To do => Begin at the first of the entries and stop after the line containing "pyautogui.click(x=75, y=27)", copying every line, requests included, but offset each coordinate in the answers by adding 59 to it.

Data for the task =>
-*-*-
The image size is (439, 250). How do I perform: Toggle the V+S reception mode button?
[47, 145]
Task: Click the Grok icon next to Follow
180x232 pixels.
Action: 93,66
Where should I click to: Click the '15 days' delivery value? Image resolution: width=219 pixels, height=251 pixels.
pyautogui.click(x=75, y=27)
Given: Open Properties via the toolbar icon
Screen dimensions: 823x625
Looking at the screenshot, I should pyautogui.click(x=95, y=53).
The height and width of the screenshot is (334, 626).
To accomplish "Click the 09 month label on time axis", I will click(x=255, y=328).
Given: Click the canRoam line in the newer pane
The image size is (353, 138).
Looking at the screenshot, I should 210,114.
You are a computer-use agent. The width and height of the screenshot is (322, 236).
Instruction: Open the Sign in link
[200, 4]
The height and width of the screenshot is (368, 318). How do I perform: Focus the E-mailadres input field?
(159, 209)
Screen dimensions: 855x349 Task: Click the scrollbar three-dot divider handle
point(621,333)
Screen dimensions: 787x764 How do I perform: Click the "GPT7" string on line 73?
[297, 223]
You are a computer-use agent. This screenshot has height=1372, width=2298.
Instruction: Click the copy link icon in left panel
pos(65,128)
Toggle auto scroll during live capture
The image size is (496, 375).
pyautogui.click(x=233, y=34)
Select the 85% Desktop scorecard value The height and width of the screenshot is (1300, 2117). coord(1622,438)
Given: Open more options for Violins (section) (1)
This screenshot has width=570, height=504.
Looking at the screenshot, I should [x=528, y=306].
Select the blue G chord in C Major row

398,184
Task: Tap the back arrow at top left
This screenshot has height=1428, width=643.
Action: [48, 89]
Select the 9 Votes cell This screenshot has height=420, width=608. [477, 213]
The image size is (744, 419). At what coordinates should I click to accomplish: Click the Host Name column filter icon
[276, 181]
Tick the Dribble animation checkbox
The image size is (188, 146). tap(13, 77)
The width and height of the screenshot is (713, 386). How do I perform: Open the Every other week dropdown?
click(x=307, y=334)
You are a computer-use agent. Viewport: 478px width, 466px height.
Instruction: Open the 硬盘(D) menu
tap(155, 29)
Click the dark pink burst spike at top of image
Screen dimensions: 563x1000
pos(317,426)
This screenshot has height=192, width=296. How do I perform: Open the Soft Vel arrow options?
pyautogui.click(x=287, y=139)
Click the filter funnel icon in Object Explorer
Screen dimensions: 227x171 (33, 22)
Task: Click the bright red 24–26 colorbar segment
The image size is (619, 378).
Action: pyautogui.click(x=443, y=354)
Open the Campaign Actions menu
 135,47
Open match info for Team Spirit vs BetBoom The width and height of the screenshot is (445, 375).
-*-*-
The reply =>
The image size is (439, 250). How do I perform: Toggle the V+S reception mode button?
[106, 204]
Task: Click the Grok icon next to Follow
180x232 pixels.
Action: 152,125
Where should I click to: Click the '15 days' delivery value? Image resolution: width=219 pixels, height=251 pixels.
pyautogui.click(x=134, y=86)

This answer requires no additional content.